▶ _What is expected_:
Each line below that carries the string "Viewport" must appear in the answer.

──────── Study material ────────

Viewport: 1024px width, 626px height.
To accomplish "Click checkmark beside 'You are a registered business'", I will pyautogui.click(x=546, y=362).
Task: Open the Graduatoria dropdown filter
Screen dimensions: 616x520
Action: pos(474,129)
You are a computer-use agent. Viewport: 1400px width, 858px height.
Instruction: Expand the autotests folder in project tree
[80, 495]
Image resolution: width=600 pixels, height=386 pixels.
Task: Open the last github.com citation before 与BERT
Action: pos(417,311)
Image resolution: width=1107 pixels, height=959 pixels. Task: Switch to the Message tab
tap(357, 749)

────────
──────── Study material ────────

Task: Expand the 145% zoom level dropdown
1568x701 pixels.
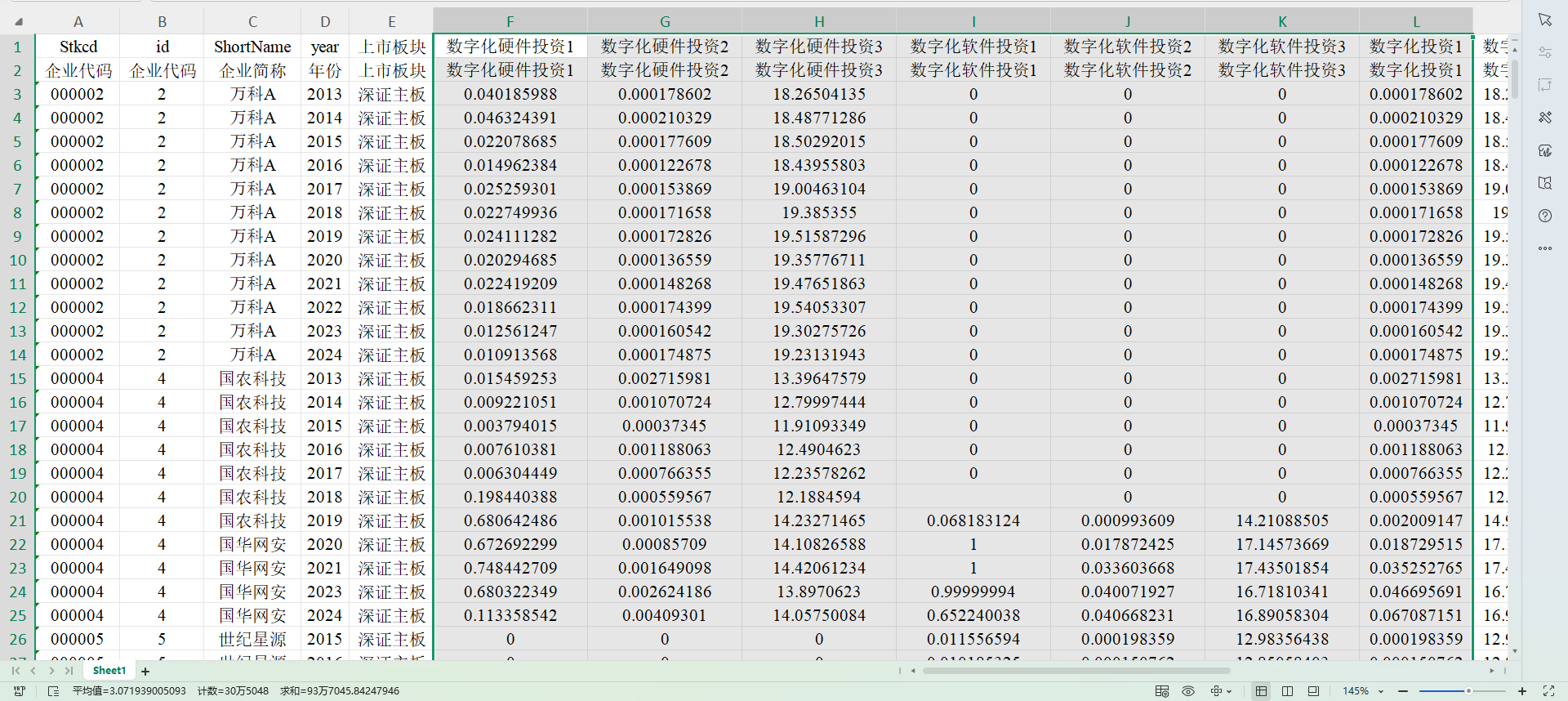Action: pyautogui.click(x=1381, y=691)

────────

▶ _Written response_:
Viewport: 1024px width, 626px height.
You are a computer-use agent. Viewport: 1400px width, 858px height.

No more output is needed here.